Pour la Semaine du Son 2013, je présente à la Gaité Lyrique, une installation sonore artistique inédite 3 heures de programme de 15h à18h, du 15 au 19 janvier 2013.
Un projet « trans-discipline » où se rencontrent l’imaginaire, les arts numériques, la recherche sociologique et la ville de Paris.
Paris est bien loin de se cantonner aux clichés convenus, perpétués par le cinéma.
Certes, il y a indéniablement un « charme à la française », une mémoire, heureusement toujours présente de l’Histoire, mais au-delà des stéréotypes, Paris vibre aussi d’une myriade d’atmosphères sonores. Paris est une Ville-Monde. Cet assemblage est, à la fois, le produit de l’héritage de la République et de la fascination du monde entier pour la découverte de la Ville-Lumière.
Mon souhait est de montrer que Paris est également une Ville qui ré/sonne.
C’est sa tradition, sa force, son avenir.
Chaque ville possède ses fonds sonores, ses bruits particuliers, ses silences, sa musique.
Nous n’avons que peu conscience de ce trésor in/ouïe, enf/ouïe derrière la quotidienneté de la rumeur.
Si, à la suite d’autres, je m’intéresse à la « bande son du quotidien » (*1) c’est parce que, bien entendu, ce genre du monde sonore, longtemps oublié par la culture, recèle un énorme potentiel poétique.
S’intéresser artistiquement aux ambiances urbaines, c’est porter attention à la « forge de l’ordinaire de la culture ». (*2)
Mais, au-delà d’un travail sur « le paysage sonore », je souhaite frotter ma perception à la lumière de la Marche.
« Marcher ne consiste pas tant à se déplacer dans la ville qu’à s’immerger en elle, avec le sol sous les pieds, avec autrui à proximité, avec la rue comme stimulant ». (*3)
Marcher, c’est se rendre disponible aux multiples sollicitations de la ville en se laissant porter et transporter par l’ambiance immédiate.
C’est s’immerger dans sa symphonie, car l’espace urbain sonne, pour ceux qui savent l’écouter.
Si le corps est bien notre « ancrage dans le monde » (*4), la marche est notre ancrage dans la ville.
Elle nous permet :
– de passer d’une écoute repliée à une écoute ouverte
– de s’incorporer dans le flux, c’est-à-dire, de ne plus « être à coté » mais «être avec»

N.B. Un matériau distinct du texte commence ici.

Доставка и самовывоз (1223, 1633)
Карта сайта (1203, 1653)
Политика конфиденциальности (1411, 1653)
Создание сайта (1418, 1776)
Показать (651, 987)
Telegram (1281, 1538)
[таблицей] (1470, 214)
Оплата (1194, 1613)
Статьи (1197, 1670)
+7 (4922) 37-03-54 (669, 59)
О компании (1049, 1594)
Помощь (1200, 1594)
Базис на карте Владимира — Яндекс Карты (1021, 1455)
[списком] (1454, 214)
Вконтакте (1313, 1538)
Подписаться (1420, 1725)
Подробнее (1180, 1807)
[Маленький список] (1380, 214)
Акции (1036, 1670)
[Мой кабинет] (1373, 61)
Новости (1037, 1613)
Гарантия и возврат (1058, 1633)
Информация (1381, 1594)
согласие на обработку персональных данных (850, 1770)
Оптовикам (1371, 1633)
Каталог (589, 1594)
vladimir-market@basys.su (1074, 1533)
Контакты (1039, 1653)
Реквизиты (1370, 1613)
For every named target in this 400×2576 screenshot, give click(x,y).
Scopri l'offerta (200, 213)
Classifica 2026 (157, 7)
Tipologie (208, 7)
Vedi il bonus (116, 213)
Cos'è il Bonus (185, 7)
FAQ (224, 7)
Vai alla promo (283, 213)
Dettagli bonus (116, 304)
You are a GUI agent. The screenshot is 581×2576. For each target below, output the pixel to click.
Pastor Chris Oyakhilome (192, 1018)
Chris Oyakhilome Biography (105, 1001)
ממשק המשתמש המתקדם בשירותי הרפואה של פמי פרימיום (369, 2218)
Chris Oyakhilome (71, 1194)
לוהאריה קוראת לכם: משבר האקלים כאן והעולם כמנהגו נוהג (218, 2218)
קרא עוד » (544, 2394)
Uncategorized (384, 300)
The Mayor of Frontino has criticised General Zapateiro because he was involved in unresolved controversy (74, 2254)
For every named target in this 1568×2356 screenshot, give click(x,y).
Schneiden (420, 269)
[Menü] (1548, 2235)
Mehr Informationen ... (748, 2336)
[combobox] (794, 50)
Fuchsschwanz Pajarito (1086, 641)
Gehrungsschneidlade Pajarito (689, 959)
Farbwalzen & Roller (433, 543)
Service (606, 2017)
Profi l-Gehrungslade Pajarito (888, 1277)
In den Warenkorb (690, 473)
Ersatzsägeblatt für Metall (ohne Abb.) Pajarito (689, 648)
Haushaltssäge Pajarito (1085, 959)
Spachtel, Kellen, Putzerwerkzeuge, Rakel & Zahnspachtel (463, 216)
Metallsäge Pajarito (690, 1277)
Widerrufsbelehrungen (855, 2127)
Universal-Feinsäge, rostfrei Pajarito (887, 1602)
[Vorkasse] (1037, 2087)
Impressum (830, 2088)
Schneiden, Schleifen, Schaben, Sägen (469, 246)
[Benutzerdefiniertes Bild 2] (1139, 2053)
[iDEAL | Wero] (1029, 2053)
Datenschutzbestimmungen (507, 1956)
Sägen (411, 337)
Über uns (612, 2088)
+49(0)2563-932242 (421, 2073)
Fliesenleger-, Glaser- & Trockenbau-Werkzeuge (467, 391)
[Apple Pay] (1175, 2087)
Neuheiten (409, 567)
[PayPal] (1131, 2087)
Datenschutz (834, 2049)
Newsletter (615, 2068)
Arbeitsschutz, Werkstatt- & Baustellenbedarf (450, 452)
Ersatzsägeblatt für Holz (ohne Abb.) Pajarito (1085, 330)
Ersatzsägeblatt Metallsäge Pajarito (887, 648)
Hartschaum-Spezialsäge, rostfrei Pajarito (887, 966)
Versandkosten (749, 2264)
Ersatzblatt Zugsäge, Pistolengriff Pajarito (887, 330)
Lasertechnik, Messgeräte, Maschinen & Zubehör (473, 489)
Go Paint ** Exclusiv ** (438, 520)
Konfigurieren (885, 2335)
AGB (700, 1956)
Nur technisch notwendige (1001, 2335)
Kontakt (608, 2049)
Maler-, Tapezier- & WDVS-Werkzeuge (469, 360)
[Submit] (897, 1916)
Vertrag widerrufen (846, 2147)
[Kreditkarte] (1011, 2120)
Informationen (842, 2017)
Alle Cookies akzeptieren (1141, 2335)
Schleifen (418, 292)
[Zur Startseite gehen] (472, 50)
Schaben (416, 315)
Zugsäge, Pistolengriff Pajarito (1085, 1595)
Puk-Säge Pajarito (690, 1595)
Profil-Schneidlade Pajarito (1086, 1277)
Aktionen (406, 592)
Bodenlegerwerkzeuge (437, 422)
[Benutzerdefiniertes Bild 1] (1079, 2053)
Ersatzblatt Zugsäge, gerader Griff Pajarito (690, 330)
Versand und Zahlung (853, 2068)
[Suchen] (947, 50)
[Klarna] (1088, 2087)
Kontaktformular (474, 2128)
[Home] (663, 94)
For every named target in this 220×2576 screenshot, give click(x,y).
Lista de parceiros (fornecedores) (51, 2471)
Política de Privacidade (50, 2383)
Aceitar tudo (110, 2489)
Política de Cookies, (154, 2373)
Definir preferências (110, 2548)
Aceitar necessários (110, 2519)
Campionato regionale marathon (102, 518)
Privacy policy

– d’expérimenter le caractère charnel, extrêmement physique de l’écoute déambulatoire
Quitter l’écoute repliée
Il me semble illusoire, même si cela a été pratiqué avec bonheur depuis de nombreuses années de pouvoir rendre compte complètement d’une ambiance en n’excitant qu’un seul plan de l’espace.
Même en s’appuyant sur les incroyables qualités de discrimination de notre appareil auditif, la subtilité et la complexité de la réalité sont difficilement restituées par des systèmes sonores où tout se superpose, où la spatialité est absente.
Si l’ambiance est un «bain» qui nous immerge, une matière qui nous entoure c’est donc une restitution en Son en Relief, dans le Cube pour l’occasion, qui permettra de rendre les émotions ressenties.
« Être avec… »
La marche rapproche, la marche rend proche.
Ecouter la ville qui vous entoure, c’est écouter les gens qui l’animent. L’instance de l’Autre, imprègne l’atmosphère de chaque instant. A travers les explorations urbaines solitaires, c’est la présence de l’humanité de l’urbanité qui est recherchée. C’est le désir d’habiter le monde.
« Être hors de chez soi et pourtant se sentir partout chez soi ; voir le monde, être au centre du monde et rester caché au monde ». (*5)
La Marche comme exercice physique sensible
Tout notre corps capte les vibrations. Des flux sonores traversent notre chair. Des rythmes nous agrippent. Cette dimension sensible, presque charnelle, de l’expérience urbaine met notre corps dans un certain état de tension. Chercher à faire corps avec le monde, suppose un « corps à corps constant avec la matérialité de la ville, avec autrui ». (*6).
Les qualités physiques et sensibles de l’environnement modulent et modèlent notre pas. Nous avons le sentiment de participer à la chorégraphie tactile de la ville lorsque nous avons la sensation de quasiment l’incorporer.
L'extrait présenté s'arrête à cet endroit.